Another fuelling problem I have with this bike is that the Fuel Injection fault light comes on and the bike goes into simplified fuel injection mode. I believe that this is because the Intake Air Pressure (IAP) sensor sees more than 7psi of boost. Though I am not 100% sure if it its that the sensor sees 7psi or that it sees 7psi for too long. I am working on a way to sort this, however I don’t think I can use the method used on say a Hayabusa to avoid the fault. On the Hayabusa they put a couple of one way valves teed off the vacuum feed to the IAP, then it can see all the vacuum it wishes, however once the boost kicks in it bleeds off through the one way valves. However on the K5 and newer SV1000’s (and guess which one I have, yep a K5) they decided to change how the ECU (Electronic or Engine Control Unit depending who you ask) an early SV1000 like lots of Suzuki’s, including the Hayabusa got the engine position from a camshaft sensor. It is very important that the ECU knows what the engine is doing and where it is in it’s cycle so it can fire the spark at the right time and squirt the fuel into the engine at the right time. For some reason (answers on a postcard to Why Did Suzuki Do it?) Suzuki changed the set up on the K5 so that there were two IAP’s one for each cylinder and then they used the output from these IAP’s to judge where the engine was in it’s cycle.
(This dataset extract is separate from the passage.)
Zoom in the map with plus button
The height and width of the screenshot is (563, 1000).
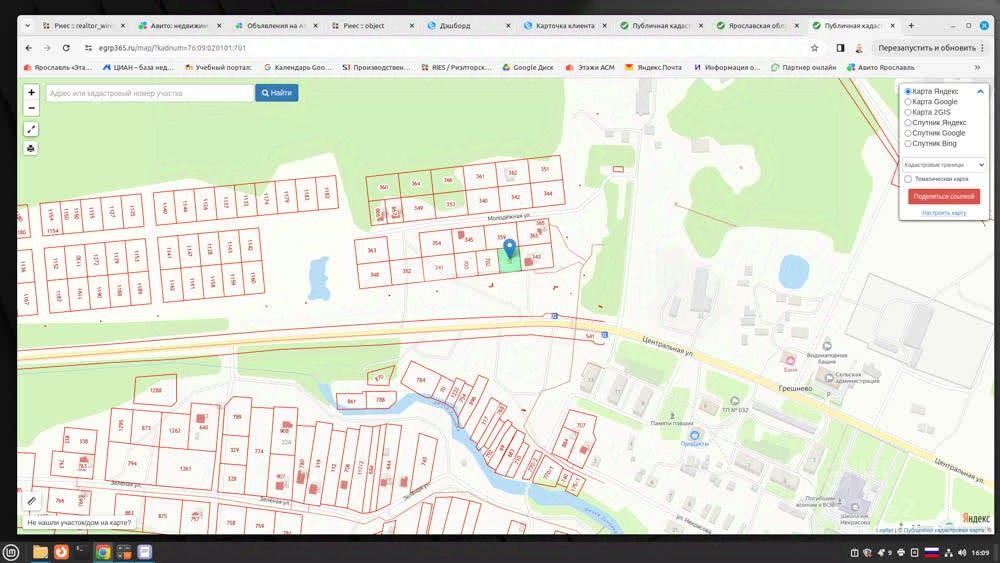(x=31, y=92)
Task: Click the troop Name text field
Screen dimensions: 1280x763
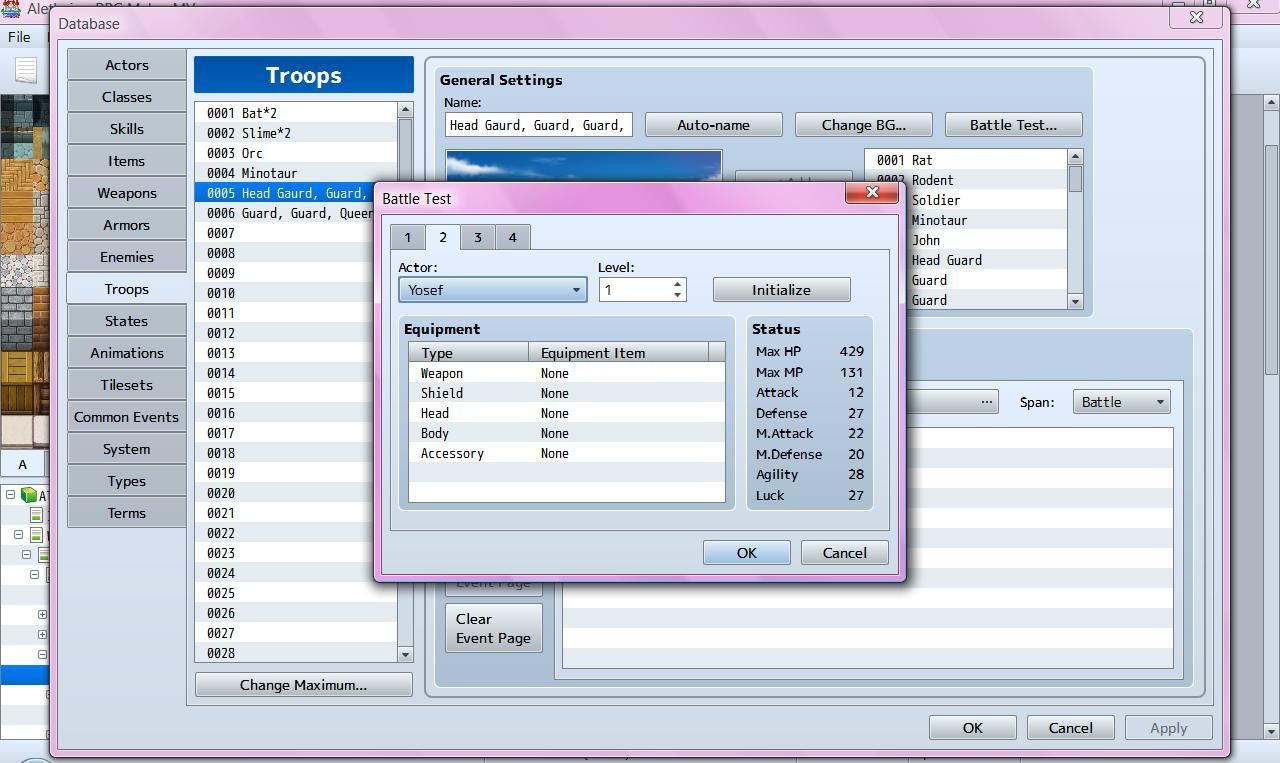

Because the IAP’s are being used as sensors I don’t think it would be a good idea to bypass them as the ECU will basically loose count of where the engine is and fault out in a different way. So what I am going to try and do is let the IAP see the boost but hi-jack the reading it is sending to the ECU and cap it at the maximum reading that the ECU is expecting so it should operate 100% as it should even when the bike is producing boost. Well that’s the theory anyway, we’ll see what happens once the bits of electronic maguffin that I’ve ordered turn up.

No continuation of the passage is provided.